_RECORDS FOR THE TASK_:
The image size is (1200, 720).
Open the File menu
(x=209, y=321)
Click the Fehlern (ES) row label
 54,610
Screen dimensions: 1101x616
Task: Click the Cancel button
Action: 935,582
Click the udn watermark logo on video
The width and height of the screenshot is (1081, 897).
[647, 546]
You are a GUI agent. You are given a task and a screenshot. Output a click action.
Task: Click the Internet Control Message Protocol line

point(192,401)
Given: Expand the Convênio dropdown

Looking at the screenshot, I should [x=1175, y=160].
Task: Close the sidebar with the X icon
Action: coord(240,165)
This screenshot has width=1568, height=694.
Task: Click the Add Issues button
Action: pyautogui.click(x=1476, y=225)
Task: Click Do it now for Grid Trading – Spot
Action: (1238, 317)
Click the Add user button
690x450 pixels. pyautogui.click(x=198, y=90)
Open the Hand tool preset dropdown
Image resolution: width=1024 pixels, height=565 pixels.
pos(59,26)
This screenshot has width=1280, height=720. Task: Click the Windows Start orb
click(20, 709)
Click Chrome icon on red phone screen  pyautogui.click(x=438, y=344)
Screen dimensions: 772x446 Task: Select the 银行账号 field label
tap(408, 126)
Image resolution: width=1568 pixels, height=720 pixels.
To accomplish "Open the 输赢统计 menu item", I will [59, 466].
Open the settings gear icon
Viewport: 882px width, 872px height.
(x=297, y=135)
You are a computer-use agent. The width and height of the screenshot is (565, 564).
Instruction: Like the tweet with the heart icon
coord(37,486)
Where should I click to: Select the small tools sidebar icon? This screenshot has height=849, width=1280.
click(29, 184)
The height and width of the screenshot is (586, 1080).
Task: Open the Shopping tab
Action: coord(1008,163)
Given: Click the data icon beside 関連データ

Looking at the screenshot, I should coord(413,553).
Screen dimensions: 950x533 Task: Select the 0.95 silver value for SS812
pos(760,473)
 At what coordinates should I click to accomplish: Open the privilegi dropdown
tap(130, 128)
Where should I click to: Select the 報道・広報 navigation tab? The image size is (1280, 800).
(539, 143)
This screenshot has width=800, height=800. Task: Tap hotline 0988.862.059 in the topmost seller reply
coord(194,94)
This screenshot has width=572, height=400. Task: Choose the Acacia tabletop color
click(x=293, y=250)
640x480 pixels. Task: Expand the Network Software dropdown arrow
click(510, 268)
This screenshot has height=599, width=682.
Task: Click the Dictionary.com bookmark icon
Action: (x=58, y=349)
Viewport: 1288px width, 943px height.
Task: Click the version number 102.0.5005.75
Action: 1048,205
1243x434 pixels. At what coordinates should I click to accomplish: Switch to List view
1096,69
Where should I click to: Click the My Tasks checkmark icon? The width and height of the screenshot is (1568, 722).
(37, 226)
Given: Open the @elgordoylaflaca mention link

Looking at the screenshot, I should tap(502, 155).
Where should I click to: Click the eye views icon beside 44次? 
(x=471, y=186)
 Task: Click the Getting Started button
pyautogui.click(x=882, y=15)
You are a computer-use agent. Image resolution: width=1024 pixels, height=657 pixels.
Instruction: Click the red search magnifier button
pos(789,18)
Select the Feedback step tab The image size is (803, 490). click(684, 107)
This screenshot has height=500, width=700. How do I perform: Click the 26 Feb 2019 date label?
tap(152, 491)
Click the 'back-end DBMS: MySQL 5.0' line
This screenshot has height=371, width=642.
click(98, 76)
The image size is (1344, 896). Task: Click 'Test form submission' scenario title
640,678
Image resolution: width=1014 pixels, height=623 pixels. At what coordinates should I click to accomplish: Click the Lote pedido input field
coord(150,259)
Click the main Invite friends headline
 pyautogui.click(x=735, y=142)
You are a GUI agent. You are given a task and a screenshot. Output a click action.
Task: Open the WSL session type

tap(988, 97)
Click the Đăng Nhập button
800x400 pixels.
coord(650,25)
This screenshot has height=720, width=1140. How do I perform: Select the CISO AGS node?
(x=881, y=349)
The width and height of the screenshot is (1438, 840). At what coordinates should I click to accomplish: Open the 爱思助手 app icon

_REQUIRED WORK_: For the material above, what is the count of lines that hold the word "computer"? Give the number by itself.

_OUTPUT BELOW_: 2